Please count the lines in the items below that contain the string "computer", treating uppercase and lowercase as different. Reply with the number alone.

==== RECORD LIST ====

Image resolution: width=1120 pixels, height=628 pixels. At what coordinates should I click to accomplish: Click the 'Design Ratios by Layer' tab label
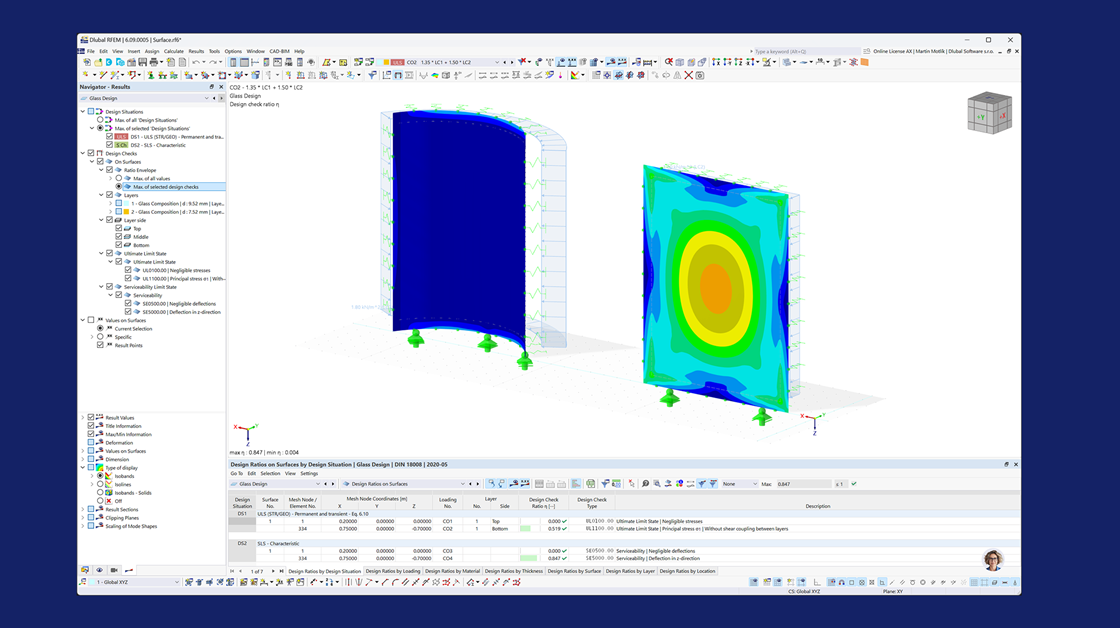[629, 571]
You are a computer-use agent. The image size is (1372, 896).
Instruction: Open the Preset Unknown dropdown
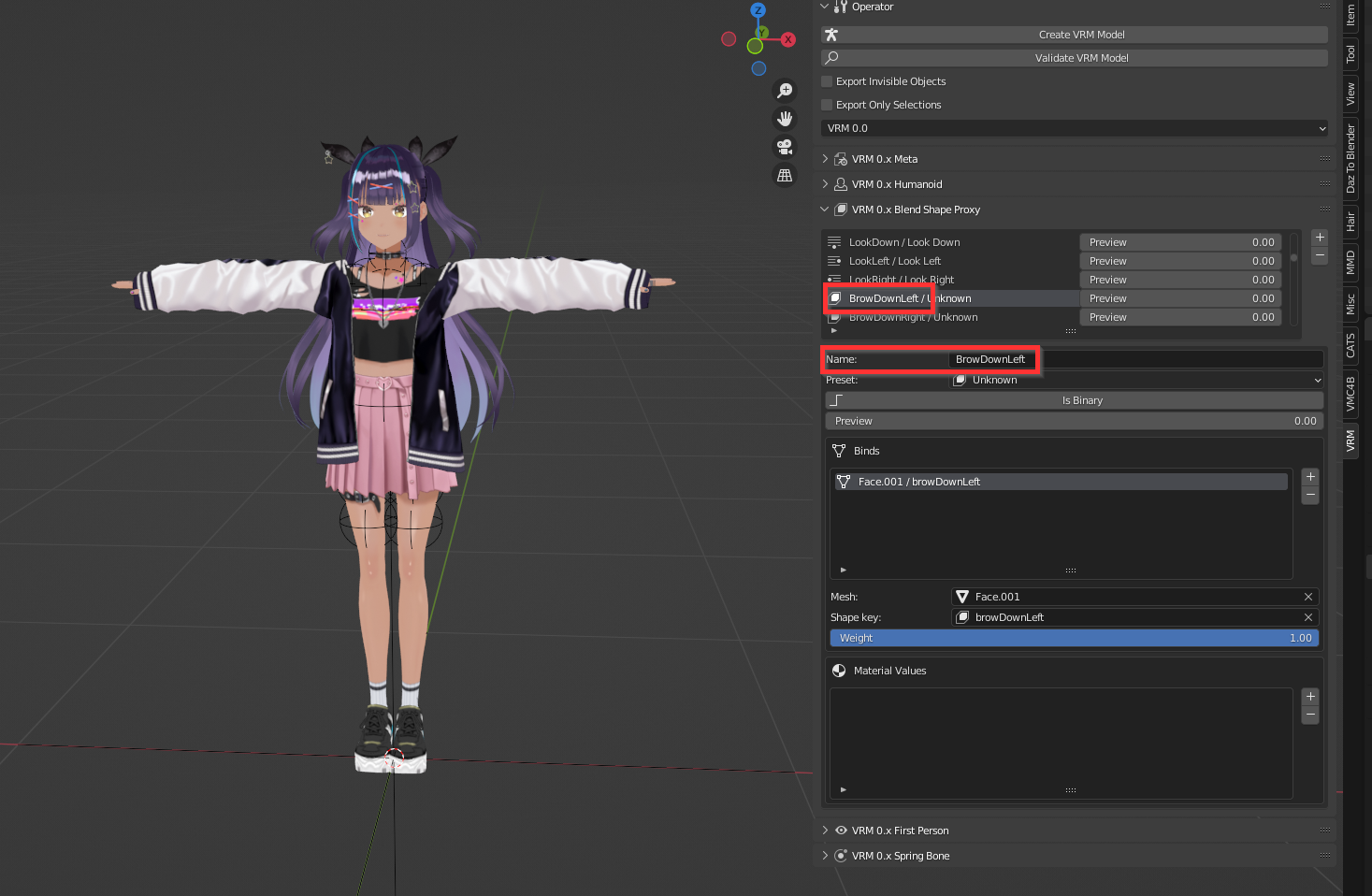(x=1135, y=380)
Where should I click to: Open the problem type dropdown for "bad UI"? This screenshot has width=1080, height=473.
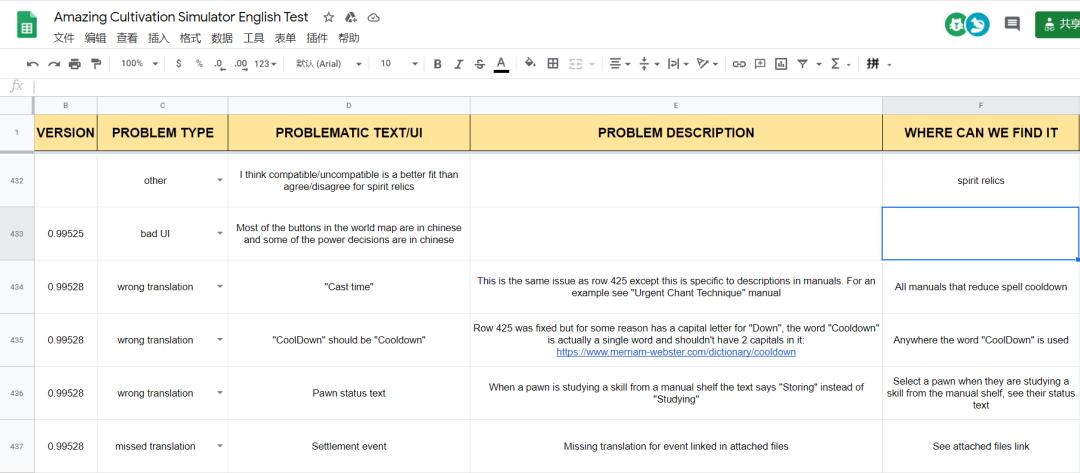click(219, 234)
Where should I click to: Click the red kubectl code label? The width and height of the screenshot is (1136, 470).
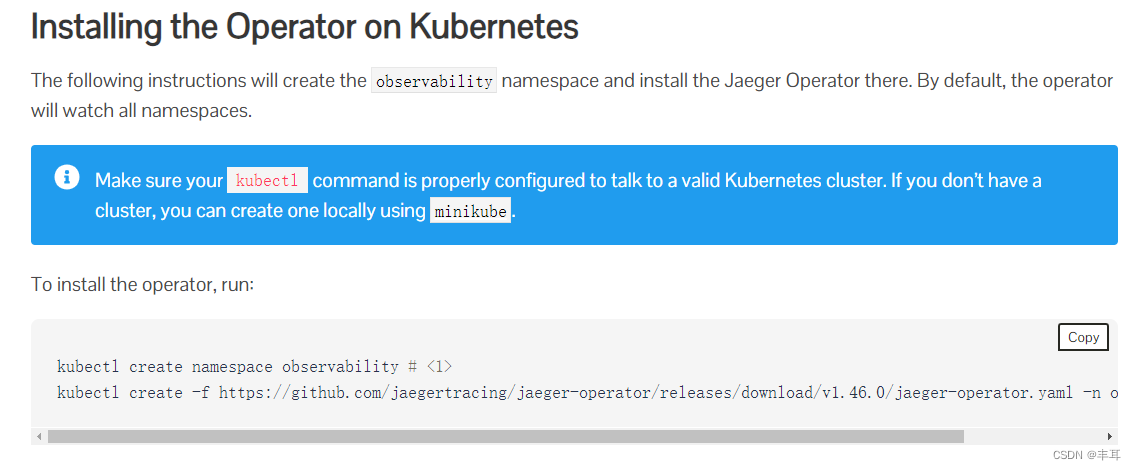(267, 181)
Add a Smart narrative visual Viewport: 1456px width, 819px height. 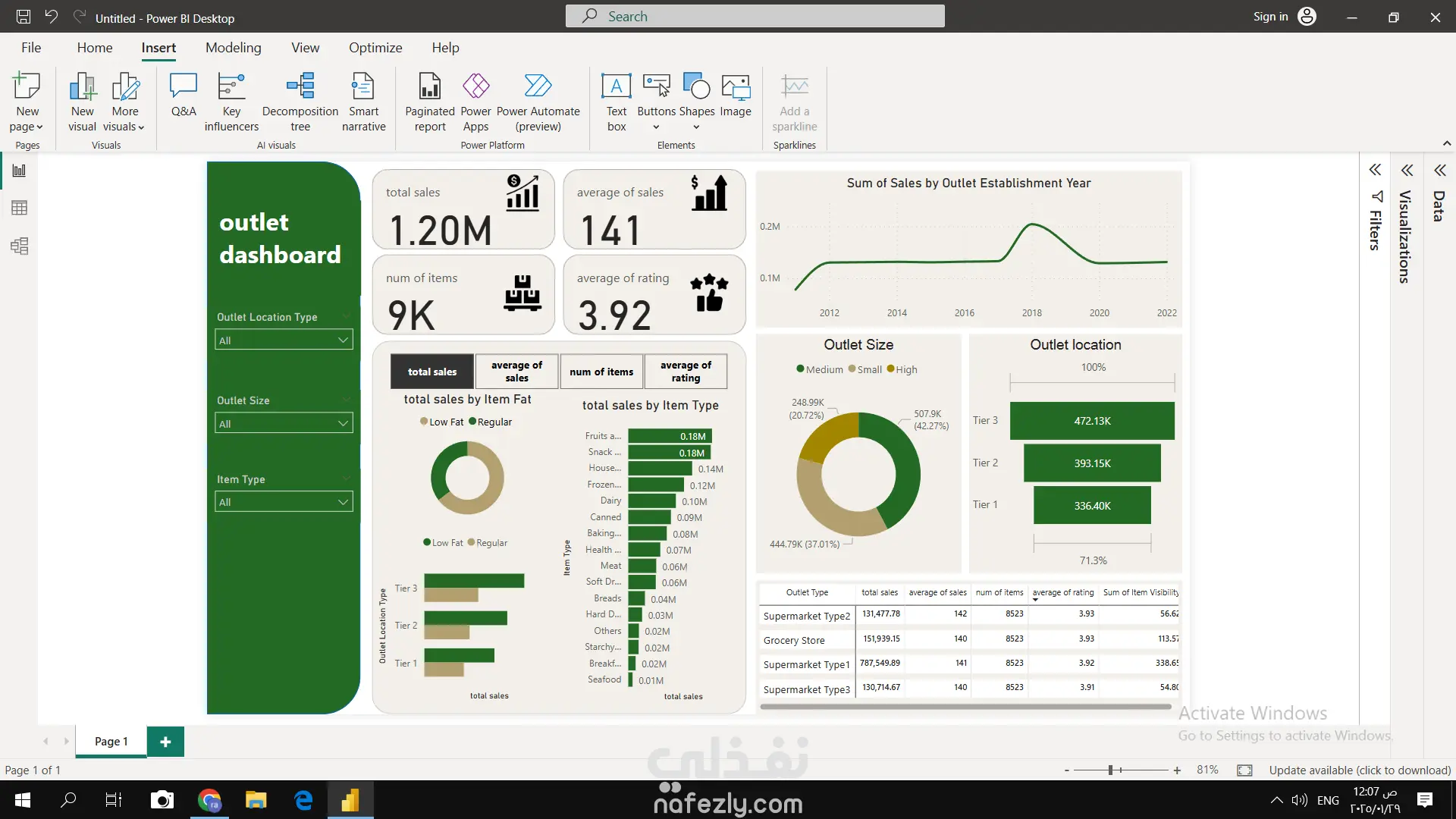click(x=363, y=102)
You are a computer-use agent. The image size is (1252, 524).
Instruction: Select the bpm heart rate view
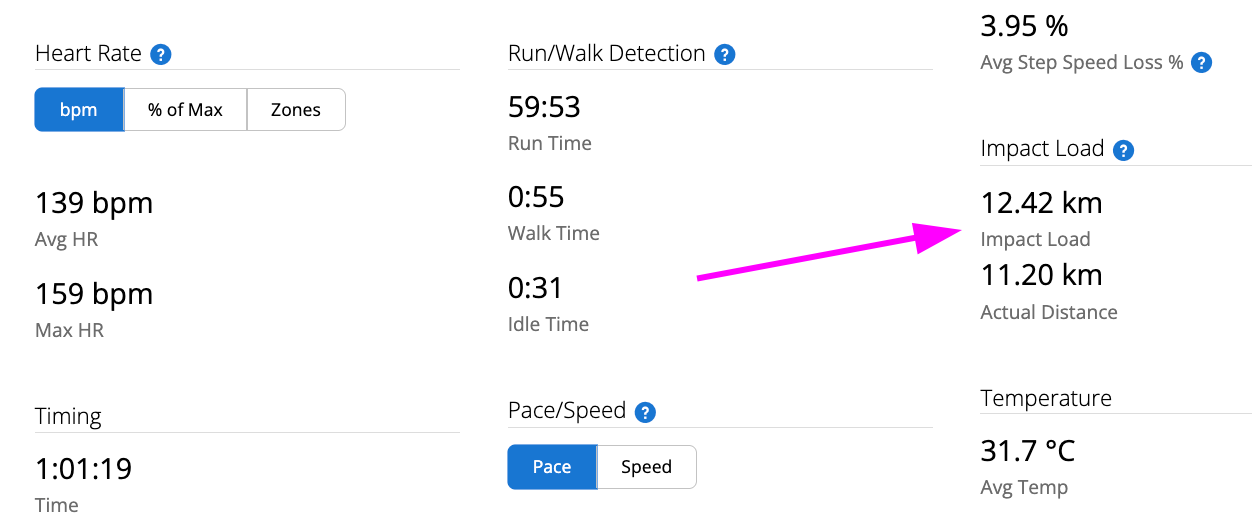[x=79, y=110]
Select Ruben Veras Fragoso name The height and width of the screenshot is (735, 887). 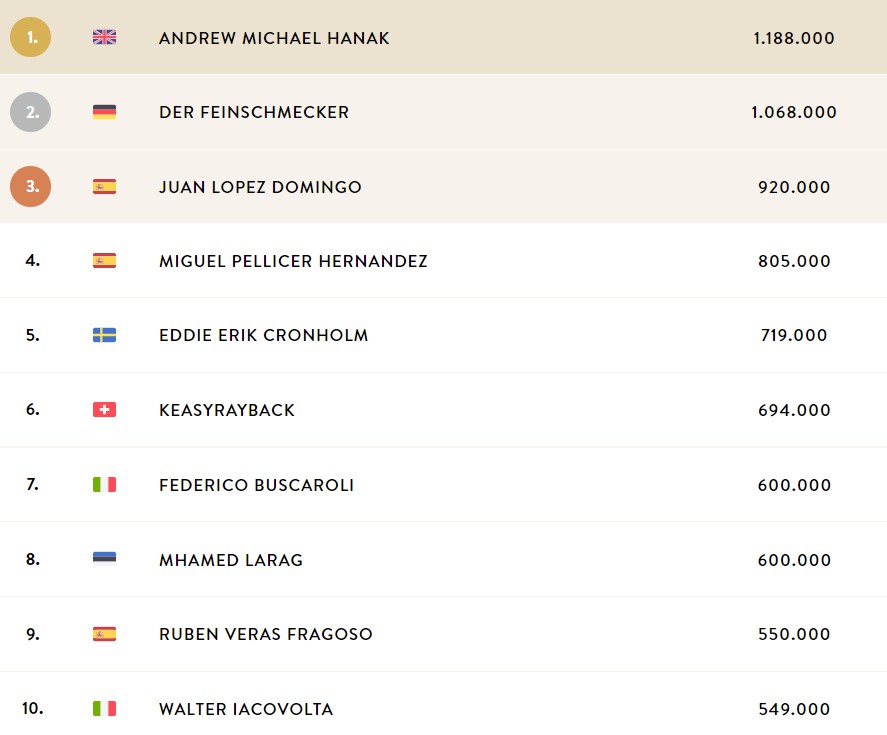point(266,634)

====

COMPLETED TASK: 2